Ovvero: se un medico a me ha combinato solo casini, ma perché devo tenermelo? Perché devo mettergli in mano di nuovo mia figlia? Perché è il referente della Asl competente per territorio a cui si rivolge la scuola? Anche no, grazie.
Certo, piacerebbe a tutti avere un medico competente proprio sotto casa, e già in ottimi rapporti con la scuola delle proprie figlie. Renderebbe tutto molto più semplice.
Ma se non si può, che dovemo fa’?
Eh ma pare brutto, dicono. E sticazzi, a me pare brutto, anzi bruttissimo, aver dovuto aspettare 4 anni per una diagnosi realistica su mia figlia. Per ognuna delle mie figlie. Che ogni volta che mi serve qualcosa devo fare settimane di telefonate e anticamera co’ sta gente perché “abbiamo tanto da fare”. Che storcano il naso davanti alle soluzioni che abbiamo trovato e pagato di tasca nostra, in loro totale assenza, perché non partono da loro. Che poi oltretutto mi facciano sempre promesse che non mantengono mai. MAI.

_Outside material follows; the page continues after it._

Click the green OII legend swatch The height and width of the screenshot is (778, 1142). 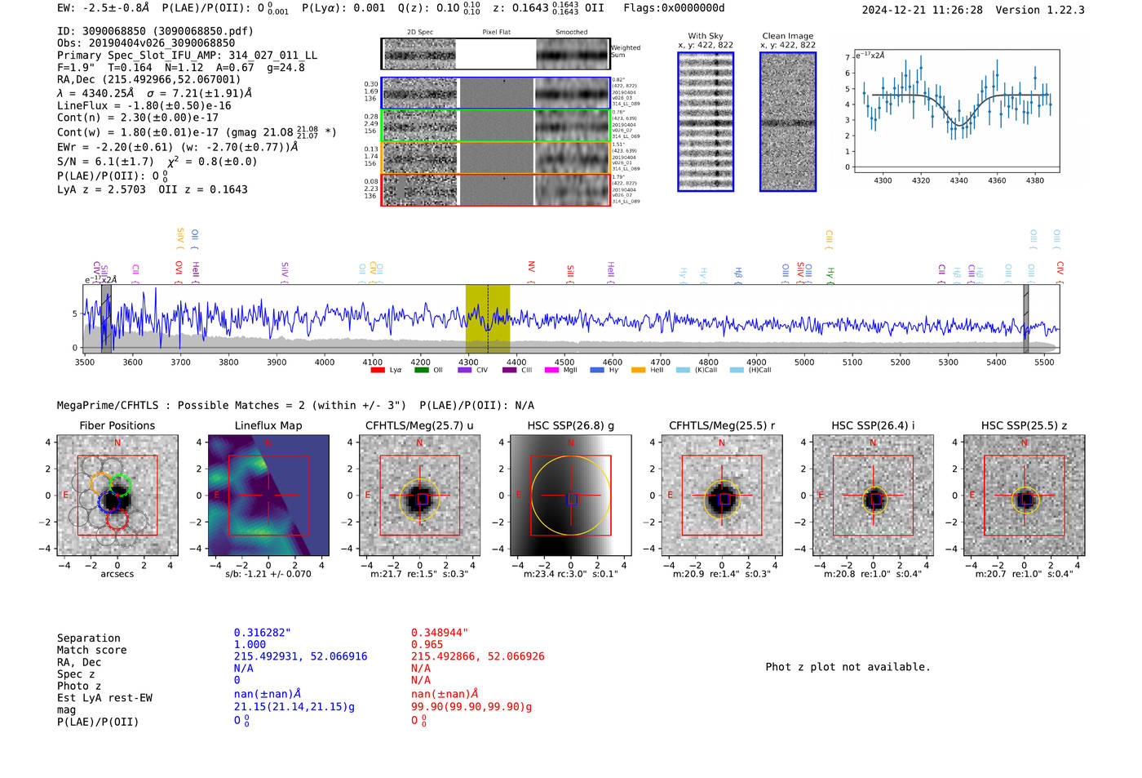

Ma gente così, non è davvero meglio perderla che trovarla? Che saggezza c’è, nel restare legata a questa situazione, a rischio di ritrovarmi a dover gestire altri casini e perdite di tanto tempo prezioso? Meglio mollare gli ormeggi, tanto il mare aperto ormai lo conosciamo bene. Ed alla fine, ci abbiamo trovato persone migliori, che ci hanno aiutato veramente.